**Problem statement**
Write out exactly the lines running from the one with "O nás (74, 2365)" to the end of the data, including both of those lines and excluding pictures.

··· Source material ···

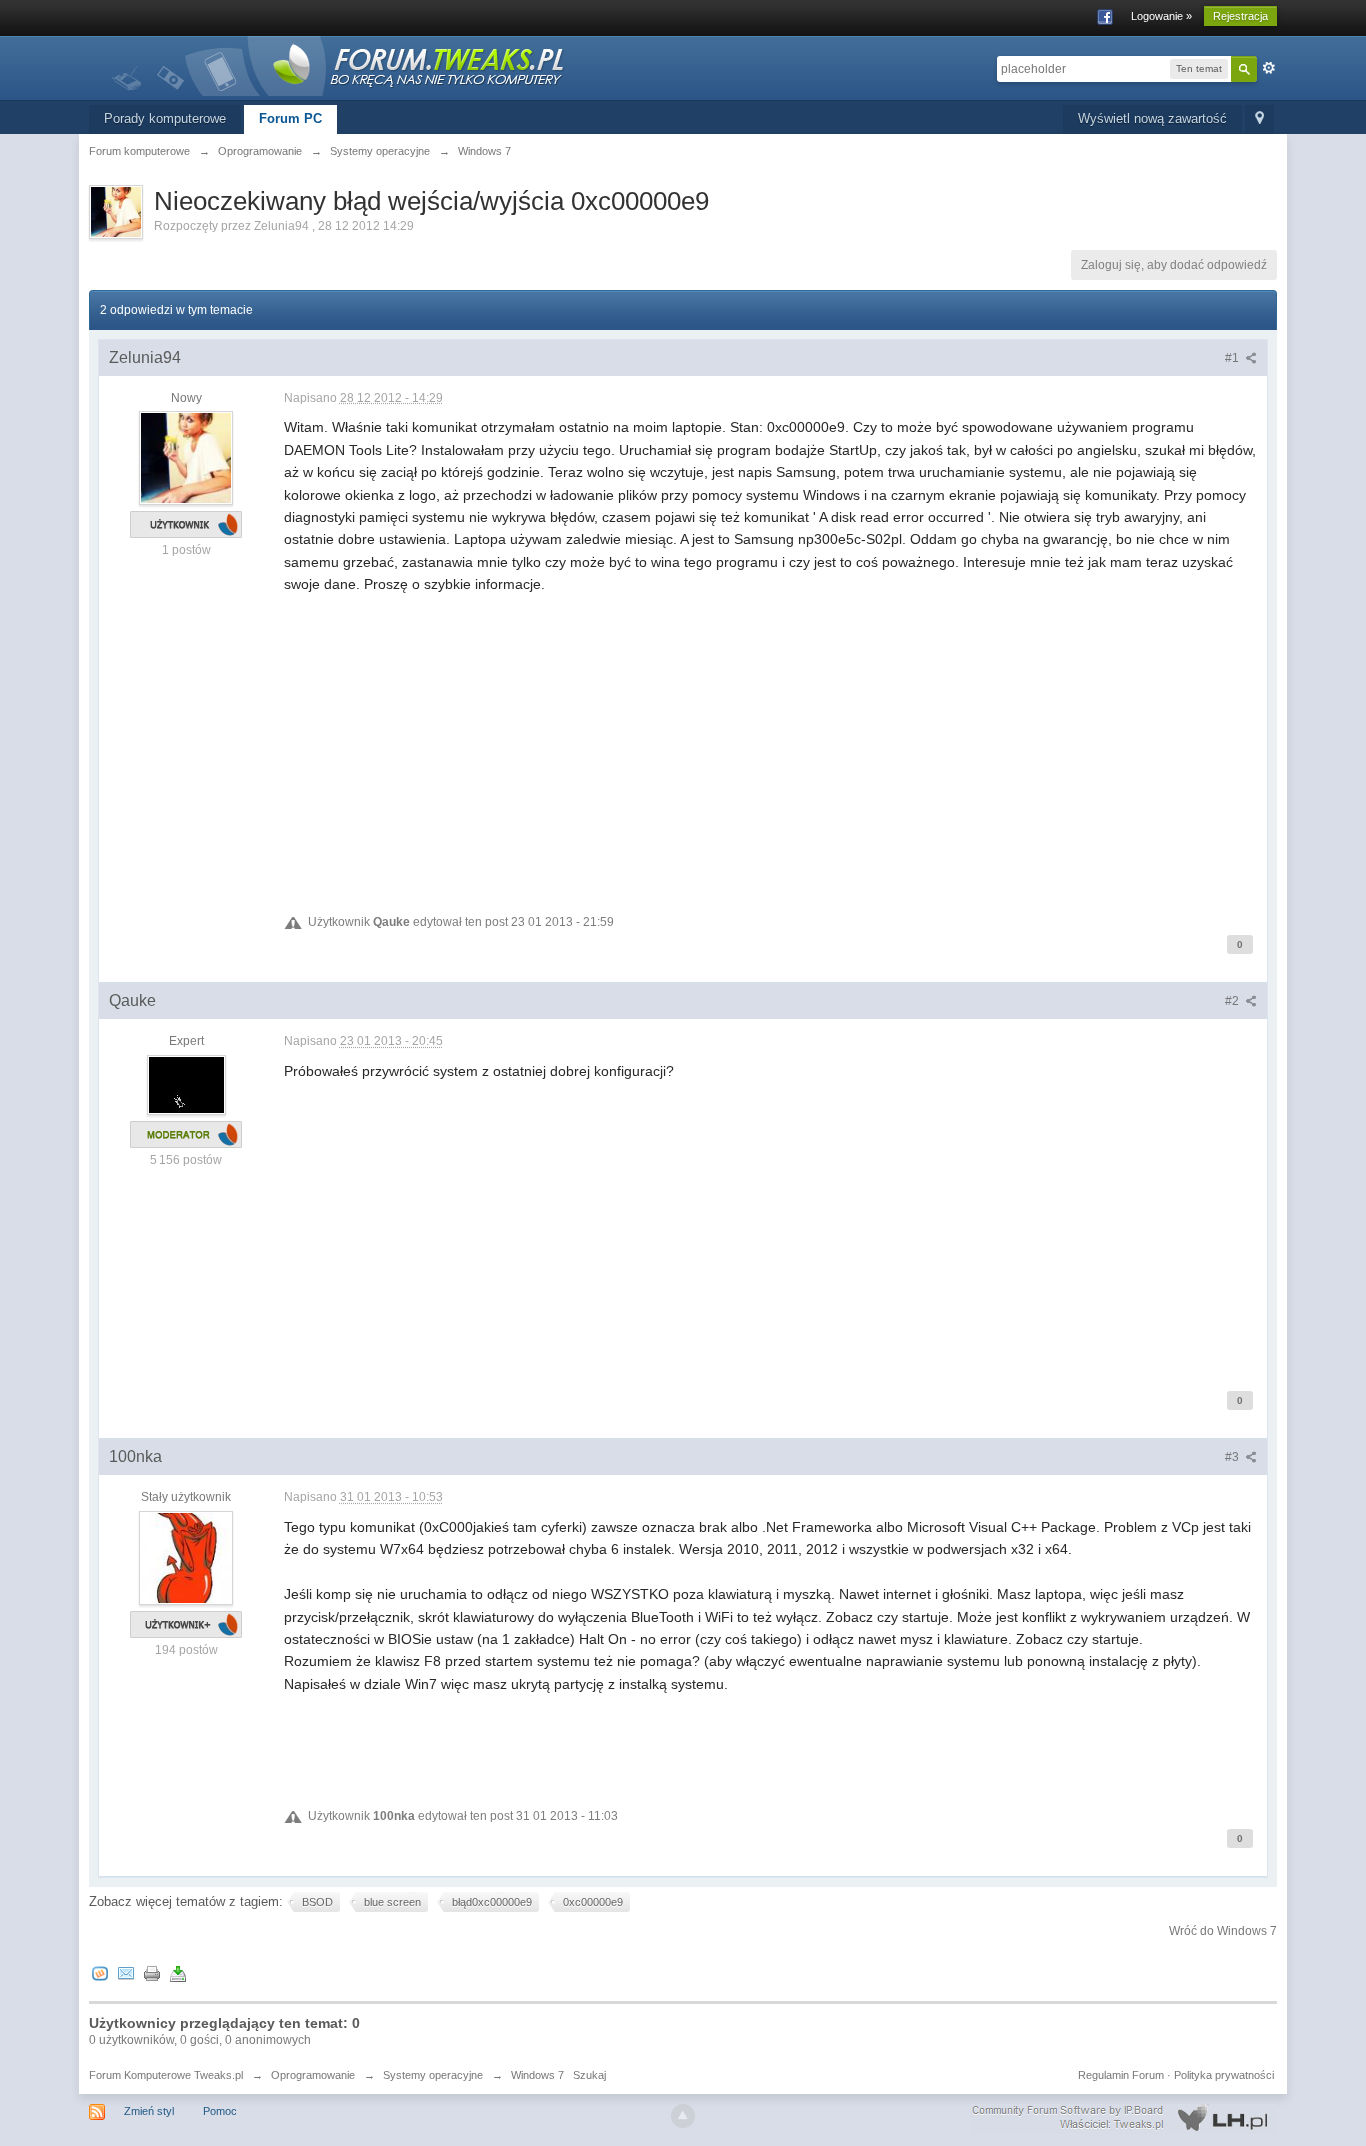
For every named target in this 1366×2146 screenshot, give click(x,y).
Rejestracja (1240, 16)
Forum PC (290, 118)
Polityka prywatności (1224, 2075)
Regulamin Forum (1121, 2075)
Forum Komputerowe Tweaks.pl (166, 2075)
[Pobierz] (178, 1973)
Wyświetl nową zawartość (1152, 118)
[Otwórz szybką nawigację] (1259, 119)
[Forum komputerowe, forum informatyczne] (339, 64)
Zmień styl (149, 2111)
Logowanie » (1161, 16)
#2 (1233, 1001)
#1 (1233, 358)
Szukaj (589, 2075)
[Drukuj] (152, 1973)
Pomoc (220, 2111)
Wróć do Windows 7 (1223, 1931)
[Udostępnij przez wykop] (100, 1973)
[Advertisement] (770, 735)
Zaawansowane (1269, 68)
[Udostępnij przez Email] (126, 1973)
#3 (1233, 1457)
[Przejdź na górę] (683, 2116)
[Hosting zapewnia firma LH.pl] (1124, 2118)
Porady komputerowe (165, 118)
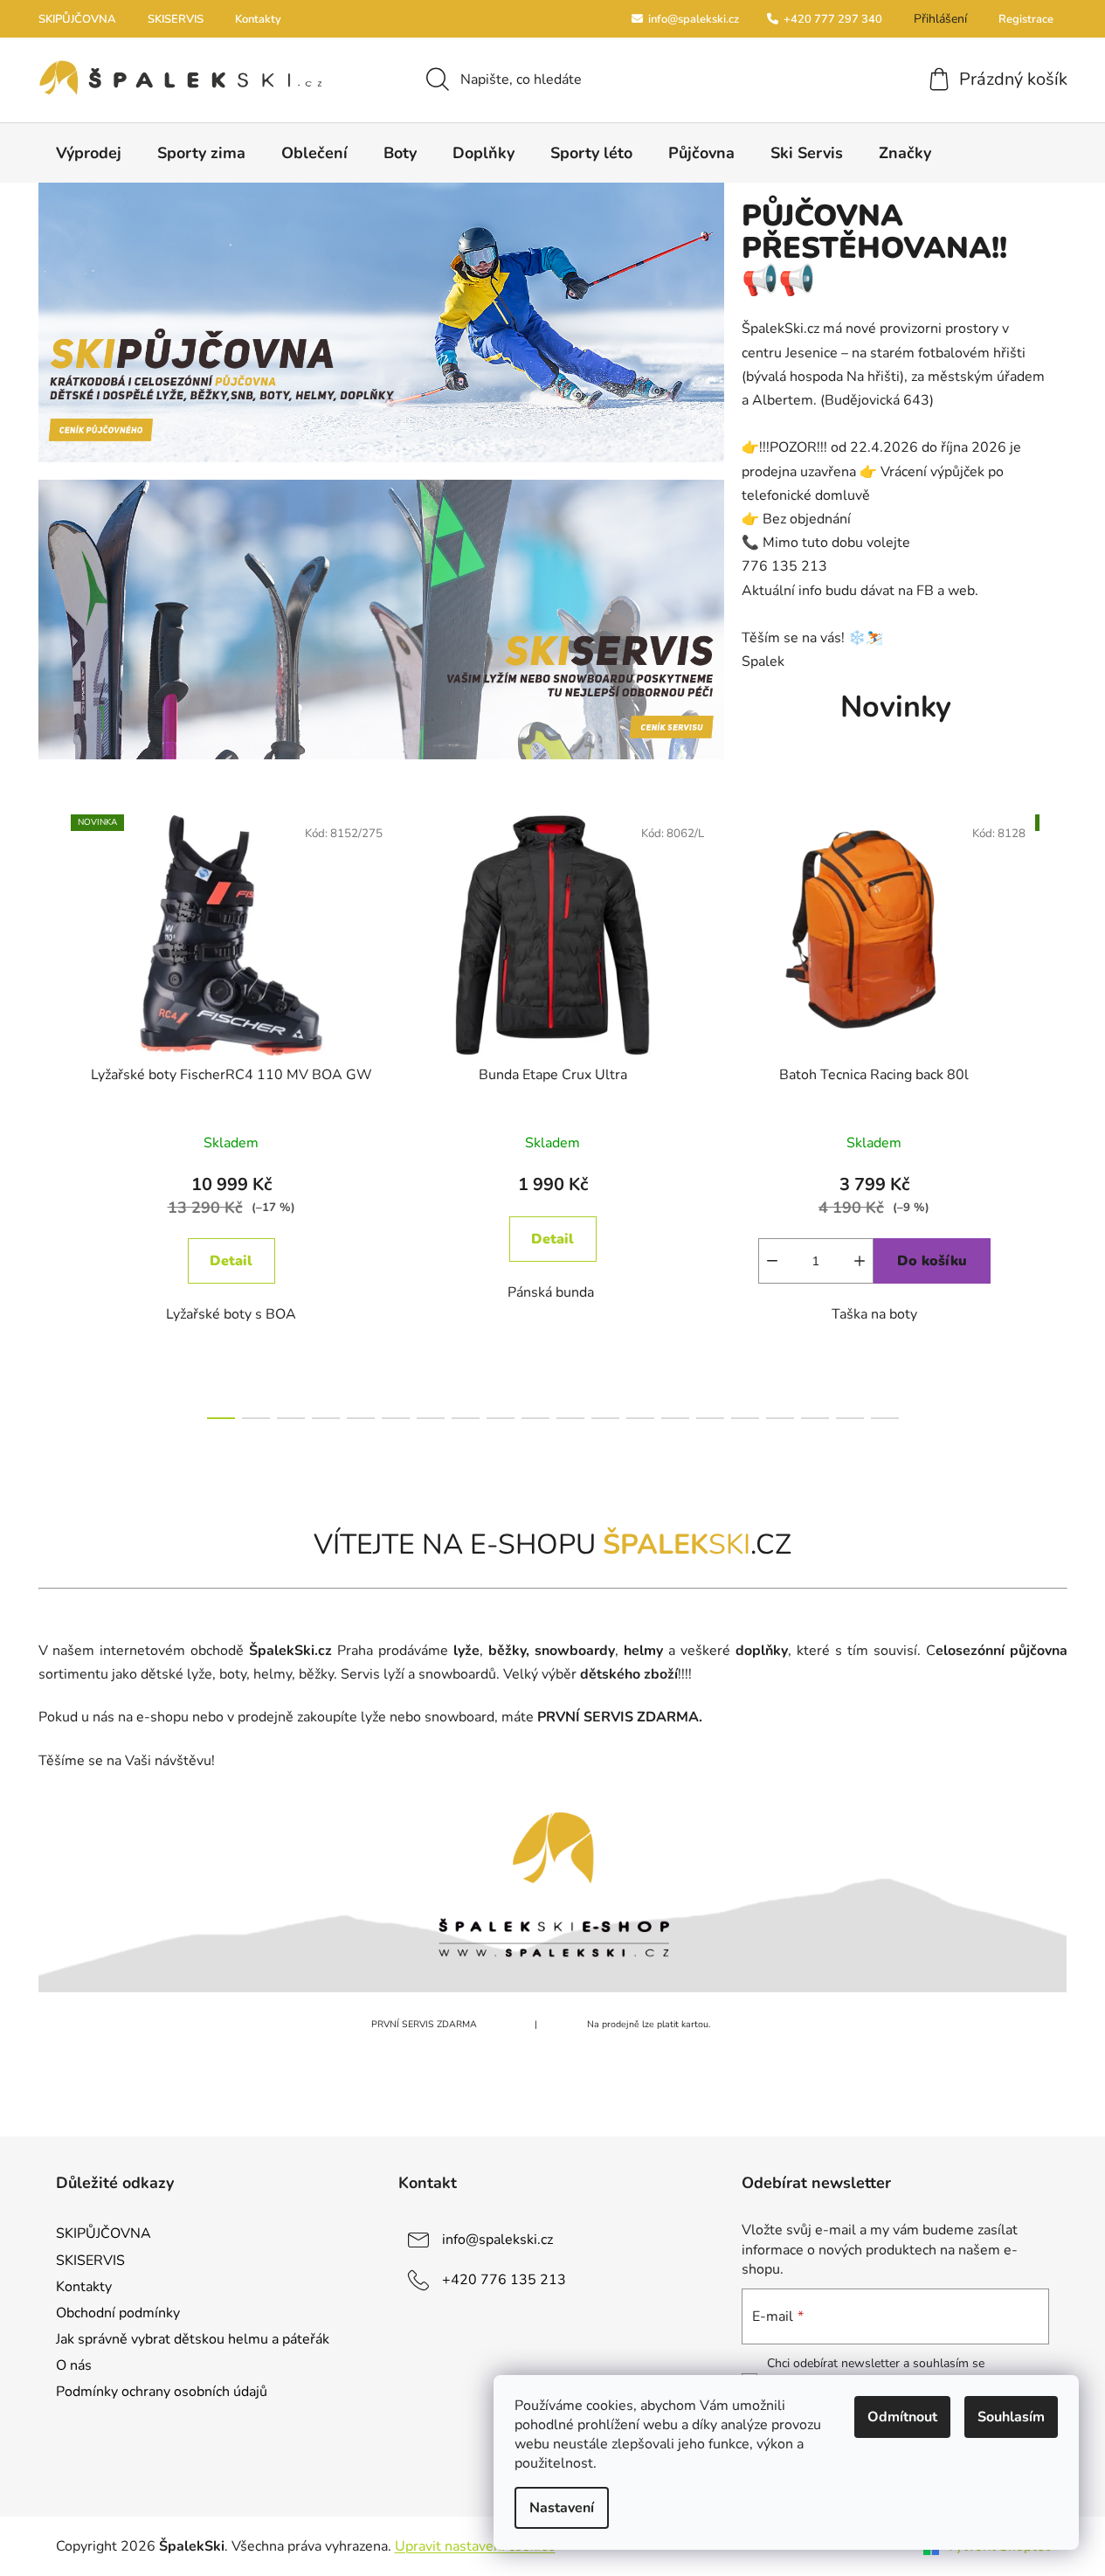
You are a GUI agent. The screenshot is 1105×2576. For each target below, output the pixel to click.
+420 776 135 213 (504, 2279)
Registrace (1025, 19)
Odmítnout (902, 2417)
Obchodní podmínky (118, 2313)
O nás (74, 2365)
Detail (231, 1261)
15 (745, 1418)
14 (710, 1418)
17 (815, 1418)
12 (640, 1418)
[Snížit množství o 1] (772, 1261)
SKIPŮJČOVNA (77, 19)
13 (675, 1418)
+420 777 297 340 (831, 19)
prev (52, 1111)
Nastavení (561, 2507)
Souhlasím (1011, 2417)
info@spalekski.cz (692, 19)
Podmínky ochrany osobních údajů (161, 2391)
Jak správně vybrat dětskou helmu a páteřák (192, 2339)
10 (570, 1418)
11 (605, 1418)
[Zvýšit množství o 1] (859, 1261)
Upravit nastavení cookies (475, 2546)
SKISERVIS (176, 19)
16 (780, 1418)
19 (885, 1418)
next (1053, 1111)
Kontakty (258, 19)
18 (850, 1418)
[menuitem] (88, 153)
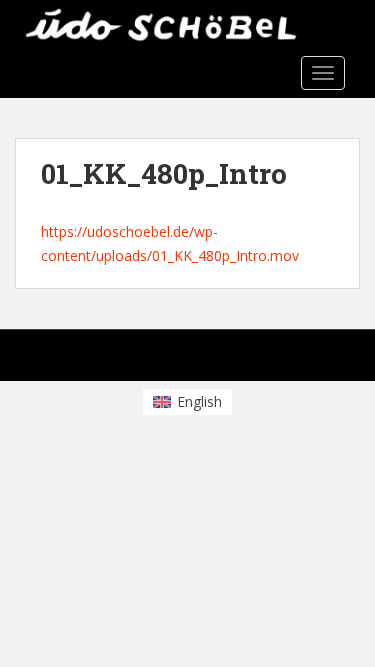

···

**Expected answer**
O nás (74, 2365)
Detail (231, 1261)
15 (745, 1418)
14 (710, 1418)
17 (815, 1418)
12 (640, 1418)
[Snížit množství o 1] (772, 1261)
SKIPŮJČOVNA (77, 19)
13 (675, 1418)
+420 777 297 340 (831, 19)
prev (52, 1111)
Nastavení (561, 2507)
Souhlasím (1011, 2417)
info@spalekski.cz (692, 19)
Podmínky ochrany osobních údajů (161, 2391)
Jak správně vybrat dětskou helmu a páteřák (192, 2339)
10 (570, 1418)
11 (605, 1418)
[Zvýšit množství o 1] (859, 1261)
Upravit nastavení cookies (475, 2546)
SKISERVIS (176, 19)
16 (780, 1418)
19 (885, 1418)
next (1053, 1111)
Kontakty (258, 19)
18 (850, 1418)
[menuitem] (88, 153)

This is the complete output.